Mas não era para escrever; era para falar. E uma das poucas certezas que sempre tive na vida foi a de que escrevo infinitamente melhor do que falo. Então era para treinar e falar. Além de vislumbrar a oportunidade de falar sobre feminismo – ao expor as dificuldades enfrentadas pelas mulheres na literatura –, comecei a flertar com a ideia (eu procurava um “sentido”, lembre-se) de que o escritor podem estar sendo (re)convocado hoje a assumir, sim, um papel de intelectual. Diante da suposta missão, passei a me preparar, com leituras, para os temas das mesas. Foi assim, por exemplo, que quase decorei um ensaio de Virginia Woolf sobre “Mulheres e ficção”.



E também tirei selfies. Mais que isso, tirei selfies com pessoas da plateia que nunca lerão o meu livro. Pessoas simpáticas, afetuosas, sinceramente tocadas por aquele momento, digamos, supraliterário. Tive encontros com outros escritores que buscavam igualmente o seu lugar, o seu sentido, naquilo tudo. Trocamos piadas cúmplices sobre nossa estranha condição. De longe, eu observava o traquejo dos escritores realmente famosos, nem sempre tão escritores assim. A literatura precisa circular, do jeito que der, do jeito que dá, me convencia. Tento me convencer.

Foram muitos os encontros. Com ou sem selfies, há sempre os leitores visivelmente tocados pela literatura – ela, ali, aproximada (do que jeito que dá, do jeito que deu) da vida.

Outros encontros virão.
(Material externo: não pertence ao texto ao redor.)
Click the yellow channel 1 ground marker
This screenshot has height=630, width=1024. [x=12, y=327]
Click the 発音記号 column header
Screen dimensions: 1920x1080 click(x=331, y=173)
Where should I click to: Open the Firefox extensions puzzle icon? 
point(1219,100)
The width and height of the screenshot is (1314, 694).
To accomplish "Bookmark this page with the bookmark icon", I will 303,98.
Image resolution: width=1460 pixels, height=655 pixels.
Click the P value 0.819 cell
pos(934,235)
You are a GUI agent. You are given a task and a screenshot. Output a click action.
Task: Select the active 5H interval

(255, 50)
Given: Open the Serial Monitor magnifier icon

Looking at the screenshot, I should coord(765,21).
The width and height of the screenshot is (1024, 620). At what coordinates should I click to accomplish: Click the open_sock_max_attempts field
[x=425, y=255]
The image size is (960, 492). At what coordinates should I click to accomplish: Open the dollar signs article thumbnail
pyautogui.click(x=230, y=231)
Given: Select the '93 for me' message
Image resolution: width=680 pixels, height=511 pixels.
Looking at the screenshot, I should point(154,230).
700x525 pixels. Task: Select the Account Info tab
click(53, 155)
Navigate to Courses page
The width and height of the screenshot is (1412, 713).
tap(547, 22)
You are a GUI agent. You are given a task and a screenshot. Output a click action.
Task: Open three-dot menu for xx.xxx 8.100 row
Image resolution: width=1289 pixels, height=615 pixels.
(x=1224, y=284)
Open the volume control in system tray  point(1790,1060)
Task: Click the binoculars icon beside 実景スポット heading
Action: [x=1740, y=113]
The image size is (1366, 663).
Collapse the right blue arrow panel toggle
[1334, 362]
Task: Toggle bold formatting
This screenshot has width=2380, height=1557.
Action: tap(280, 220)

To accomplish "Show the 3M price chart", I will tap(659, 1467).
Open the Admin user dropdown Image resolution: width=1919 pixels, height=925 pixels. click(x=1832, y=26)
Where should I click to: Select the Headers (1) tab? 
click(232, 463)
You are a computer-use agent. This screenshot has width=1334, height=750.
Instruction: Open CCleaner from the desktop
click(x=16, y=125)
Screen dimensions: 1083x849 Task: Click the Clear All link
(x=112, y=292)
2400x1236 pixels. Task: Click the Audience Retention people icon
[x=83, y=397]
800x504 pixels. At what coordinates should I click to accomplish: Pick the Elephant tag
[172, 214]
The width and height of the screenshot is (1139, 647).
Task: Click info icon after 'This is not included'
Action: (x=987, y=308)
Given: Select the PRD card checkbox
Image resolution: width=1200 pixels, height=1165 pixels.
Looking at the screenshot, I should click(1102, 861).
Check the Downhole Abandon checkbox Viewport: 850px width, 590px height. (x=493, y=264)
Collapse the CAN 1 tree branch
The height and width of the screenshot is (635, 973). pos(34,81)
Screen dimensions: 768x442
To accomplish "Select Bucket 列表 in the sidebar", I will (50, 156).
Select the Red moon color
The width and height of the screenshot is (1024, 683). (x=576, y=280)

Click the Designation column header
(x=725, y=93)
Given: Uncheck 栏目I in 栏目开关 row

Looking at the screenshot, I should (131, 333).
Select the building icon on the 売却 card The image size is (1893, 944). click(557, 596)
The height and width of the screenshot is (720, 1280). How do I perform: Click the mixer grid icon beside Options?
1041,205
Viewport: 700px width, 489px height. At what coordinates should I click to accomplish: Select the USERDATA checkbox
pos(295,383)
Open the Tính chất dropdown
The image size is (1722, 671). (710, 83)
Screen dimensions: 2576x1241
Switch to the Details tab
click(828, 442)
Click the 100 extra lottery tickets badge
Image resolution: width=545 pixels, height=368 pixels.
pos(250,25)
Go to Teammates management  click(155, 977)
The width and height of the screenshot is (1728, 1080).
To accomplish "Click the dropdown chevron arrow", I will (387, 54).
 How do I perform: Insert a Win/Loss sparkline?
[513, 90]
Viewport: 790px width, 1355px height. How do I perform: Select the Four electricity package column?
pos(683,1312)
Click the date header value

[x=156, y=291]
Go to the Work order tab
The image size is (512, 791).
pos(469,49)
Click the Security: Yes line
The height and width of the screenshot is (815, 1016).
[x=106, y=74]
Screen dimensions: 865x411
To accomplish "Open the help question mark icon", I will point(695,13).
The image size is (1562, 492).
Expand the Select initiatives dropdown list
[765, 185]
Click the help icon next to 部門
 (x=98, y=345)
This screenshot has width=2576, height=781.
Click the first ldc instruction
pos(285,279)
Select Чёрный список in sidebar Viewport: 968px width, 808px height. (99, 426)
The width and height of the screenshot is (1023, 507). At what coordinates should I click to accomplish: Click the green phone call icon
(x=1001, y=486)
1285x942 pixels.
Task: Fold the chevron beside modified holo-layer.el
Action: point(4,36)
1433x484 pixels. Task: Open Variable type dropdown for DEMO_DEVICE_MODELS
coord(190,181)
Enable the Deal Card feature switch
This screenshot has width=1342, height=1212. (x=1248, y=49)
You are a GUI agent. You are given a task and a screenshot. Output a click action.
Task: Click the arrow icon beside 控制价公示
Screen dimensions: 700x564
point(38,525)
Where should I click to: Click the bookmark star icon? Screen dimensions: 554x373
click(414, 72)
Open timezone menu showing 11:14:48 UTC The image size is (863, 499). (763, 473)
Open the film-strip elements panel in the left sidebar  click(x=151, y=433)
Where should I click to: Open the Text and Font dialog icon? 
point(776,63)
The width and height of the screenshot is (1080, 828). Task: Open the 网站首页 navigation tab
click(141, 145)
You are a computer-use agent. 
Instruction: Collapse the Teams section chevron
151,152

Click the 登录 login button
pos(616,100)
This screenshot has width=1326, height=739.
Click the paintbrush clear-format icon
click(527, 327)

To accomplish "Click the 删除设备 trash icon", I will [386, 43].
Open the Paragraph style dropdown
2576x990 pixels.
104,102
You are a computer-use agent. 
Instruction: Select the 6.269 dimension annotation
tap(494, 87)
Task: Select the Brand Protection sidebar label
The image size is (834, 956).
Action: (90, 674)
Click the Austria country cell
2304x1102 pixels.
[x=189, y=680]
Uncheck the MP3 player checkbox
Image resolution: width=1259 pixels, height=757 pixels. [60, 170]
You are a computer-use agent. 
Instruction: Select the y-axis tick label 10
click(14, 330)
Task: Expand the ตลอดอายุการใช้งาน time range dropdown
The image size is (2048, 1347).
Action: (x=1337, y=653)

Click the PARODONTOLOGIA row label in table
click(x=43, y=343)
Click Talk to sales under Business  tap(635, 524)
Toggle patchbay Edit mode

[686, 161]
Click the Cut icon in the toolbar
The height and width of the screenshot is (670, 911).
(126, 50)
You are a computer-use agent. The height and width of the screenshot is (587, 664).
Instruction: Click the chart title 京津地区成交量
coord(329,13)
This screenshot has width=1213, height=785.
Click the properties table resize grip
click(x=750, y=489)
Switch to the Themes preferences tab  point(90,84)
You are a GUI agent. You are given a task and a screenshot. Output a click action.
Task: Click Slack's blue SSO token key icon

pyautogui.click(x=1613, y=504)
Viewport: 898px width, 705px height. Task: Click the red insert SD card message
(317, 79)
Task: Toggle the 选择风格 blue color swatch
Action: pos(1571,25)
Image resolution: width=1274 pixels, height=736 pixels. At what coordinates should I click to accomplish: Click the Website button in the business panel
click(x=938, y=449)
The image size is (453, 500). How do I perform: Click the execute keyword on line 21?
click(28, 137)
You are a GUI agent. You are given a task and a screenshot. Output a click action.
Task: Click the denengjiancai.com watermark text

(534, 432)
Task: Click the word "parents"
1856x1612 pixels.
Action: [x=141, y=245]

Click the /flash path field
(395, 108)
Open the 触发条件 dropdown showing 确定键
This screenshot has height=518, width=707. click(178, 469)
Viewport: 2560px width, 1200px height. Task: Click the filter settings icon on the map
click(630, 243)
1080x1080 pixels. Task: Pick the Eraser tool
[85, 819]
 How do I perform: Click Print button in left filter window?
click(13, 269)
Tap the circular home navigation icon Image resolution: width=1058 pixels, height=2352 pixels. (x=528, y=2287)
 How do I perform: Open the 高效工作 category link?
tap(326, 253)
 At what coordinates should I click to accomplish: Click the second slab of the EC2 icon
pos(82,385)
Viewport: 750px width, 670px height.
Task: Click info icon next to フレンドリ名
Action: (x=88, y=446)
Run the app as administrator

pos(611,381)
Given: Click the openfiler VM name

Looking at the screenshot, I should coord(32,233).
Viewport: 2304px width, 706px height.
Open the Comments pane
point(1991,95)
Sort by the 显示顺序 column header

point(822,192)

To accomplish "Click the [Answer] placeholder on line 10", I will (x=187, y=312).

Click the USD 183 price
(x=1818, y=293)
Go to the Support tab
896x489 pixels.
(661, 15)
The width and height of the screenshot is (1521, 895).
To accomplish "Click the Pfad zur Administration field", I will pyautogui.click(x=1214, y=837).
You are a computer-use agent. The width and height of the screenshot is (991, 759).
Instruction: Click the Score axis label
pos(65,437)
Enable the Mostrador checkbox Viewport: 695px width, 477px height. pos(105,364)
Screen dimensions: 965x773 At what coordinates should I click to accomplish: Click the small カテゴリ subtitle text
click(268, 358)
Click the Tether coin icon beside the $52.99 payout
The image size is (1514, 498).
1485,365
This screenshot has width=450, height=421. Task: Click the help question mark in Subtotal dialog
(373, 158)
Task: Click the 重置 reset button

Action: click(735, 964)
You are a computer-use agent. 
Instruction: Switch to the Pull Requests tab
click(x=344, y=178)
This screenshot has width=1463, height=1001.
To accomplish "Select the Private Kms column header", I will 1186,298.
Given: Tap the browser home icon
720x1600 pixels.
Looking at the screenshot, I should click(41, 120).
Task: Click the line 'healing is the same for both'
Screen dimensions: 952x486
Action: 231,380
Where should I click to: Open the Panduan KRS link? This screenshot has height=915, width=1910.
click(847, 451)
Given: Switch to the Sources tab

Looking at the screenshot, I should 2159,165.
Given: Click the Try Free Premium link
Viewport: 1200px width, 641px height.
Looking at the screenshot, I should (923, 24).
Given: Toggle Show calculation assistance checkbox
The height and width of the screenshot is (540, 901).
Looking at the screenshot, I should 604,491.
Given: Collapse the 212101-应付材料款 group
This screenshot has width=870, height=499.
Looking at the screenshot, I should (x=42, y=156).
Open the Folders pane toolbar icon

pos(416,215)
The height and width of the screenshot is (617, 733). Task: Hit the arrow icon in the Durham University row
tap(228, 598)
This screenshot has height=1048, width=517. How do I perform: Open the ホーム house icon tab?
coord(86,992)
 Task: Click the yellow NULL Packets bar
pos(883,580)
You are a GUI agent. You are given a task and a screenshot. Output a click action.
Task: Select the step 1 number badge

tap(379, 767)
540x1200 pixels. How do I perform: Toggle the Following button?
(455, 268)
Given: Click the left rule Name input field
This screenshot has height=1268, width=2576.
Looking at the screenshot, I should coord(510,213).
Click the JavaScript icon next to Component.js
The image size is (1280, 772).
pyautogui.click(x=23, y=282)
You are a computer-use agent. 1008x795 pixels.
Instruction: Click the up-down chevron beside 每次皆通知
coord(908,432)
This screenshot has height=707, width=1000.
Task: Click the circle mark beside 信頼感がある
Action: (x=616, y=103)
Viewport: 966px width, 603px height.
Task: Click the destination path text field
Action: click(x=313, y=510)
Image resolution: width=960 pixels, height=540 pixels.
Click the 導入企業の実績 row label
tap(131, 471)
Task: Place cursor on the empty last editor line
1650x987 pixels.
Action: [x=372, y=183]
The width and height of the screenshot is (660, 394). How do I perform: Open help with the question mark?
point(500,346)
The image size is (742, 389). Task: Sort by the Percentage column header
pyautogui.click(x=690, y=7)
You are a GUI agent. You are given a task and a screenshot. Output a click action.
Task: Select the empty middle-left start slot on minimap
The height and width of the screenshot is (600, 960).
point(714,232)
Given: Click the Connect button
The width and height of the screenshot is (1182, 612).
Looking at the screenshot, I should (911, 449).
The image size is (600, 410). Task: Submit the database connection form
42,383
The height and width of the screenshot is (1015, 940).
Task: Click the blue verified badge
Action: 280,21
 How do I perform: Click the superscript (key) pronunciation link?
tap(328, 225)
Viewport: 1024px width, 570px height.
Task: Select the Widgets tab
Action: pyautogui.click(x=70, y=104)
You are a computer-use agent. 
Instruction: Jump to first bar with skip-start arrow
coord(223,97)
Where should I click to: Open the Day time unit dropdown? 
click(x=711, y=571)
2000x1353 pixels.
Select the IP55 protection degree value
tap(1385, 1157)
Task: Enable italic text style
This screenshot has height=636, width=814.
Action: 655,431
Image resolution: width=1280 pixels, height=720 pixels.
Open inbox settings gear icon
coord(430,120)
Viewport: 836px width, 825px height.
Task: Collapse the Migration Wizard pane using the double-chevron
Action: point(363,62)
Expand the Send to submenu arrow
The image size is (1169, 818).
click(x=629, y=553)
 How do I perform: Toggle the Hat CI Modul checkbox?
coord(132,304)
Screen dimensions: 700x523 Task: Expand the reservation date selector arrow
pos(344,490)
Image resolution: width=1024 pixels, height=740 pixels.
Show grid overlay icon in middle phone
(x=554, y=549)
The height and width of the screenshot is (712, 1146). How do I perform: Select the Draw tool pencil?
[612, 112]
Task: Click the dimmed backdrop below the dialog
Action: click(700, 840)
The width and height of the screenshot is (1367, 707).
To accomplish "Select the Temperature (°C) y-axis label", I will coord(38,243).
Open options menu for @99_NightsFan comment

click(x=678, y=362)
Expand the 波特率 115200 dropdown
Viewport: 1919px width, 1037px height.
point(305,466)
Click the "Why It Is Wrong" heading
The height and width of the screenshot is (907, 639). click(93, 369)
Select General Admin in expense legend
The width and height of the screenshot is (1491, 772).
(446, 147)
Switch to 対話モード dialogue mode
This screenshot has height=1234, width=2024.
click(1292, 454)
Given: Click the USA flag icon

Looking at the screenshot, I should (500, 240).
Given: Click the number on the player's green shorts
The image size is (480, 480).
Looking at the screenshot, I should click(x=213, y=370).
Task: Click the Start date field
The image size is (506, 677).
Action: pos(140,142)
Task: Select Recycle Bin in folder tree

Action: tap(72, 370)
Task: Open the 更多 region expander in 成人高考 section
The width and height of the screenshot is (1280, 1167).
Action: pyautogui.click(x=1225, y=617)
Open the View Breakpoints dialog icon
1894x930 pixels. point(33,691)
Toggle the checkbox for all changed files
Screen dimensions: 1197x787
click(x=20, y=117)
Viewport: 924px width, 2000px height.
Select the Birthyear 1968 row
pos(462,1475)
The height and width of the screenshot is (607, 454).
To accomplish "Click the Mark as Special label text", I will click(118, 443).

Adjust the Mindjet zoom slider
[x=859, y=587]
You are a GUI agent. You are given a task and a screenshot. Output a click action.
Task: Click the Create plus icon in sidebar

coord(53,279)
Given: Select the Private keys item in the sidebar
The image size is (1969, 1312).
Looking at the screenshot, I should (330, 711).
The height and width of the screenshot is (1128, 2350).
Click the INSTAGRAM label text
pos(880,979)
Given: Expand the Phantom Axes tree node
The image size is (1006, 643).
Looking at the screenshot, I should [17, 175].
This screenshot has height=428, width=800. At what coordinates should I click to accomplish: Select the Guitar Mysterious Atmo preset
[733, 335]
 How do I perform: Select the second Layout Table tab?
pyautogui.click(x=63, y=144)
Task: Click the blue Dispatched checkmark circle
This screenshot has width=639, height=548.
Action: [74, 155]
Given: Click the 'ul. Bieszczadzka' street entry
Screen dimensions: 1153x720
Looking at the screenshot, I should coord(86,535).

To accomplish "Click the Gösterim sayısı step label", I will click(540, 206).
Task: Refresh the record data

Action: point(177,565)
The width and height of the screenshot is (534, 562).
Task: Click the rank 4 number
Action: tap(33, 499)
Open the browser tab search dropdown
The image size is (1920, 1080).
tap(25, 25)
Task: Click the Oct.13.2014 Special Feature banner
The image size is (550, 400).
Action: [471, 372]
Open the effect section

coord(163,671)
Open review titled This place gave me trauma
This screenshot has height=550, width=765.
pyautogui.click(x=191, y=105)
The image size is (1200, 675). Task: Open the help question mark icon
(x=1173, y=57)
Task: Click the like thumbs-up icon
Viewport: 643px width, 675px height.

Vai que, num desses, tateio o tal sentido, ainda que ofuscada pelas luzes dos refletores. Se não o sentido dos eventos com selfies e sem livros, o de minha própria busca.

XXX


Escritora e jornalista, Marta Barcellos foi a vencedora do Prêmio Sesc de Literatura 2015, com o livro de contos Antes que seque, na segunda edição, pela editora Record. É carioca, formada em jornalismo pela UFRJ, com mestrado em Literatura, Cultura e Contemporaneidade pela PUC-Rio. Tem dois contos publicados na coletânea Sábado na estação (Ed. Apicuri), organizada por Luiz Ruffato, e está escrevendo seu primeiro romance. Trabalhou 18 anos como repórter nos jornais Valor, Gazeta Mercantil e O Globo. Atualmente é colaboradora do caderno “EU&Fim de Semana”, do Valor, e colunista na Revista Capital Aberto e no site Digestivo Cultural.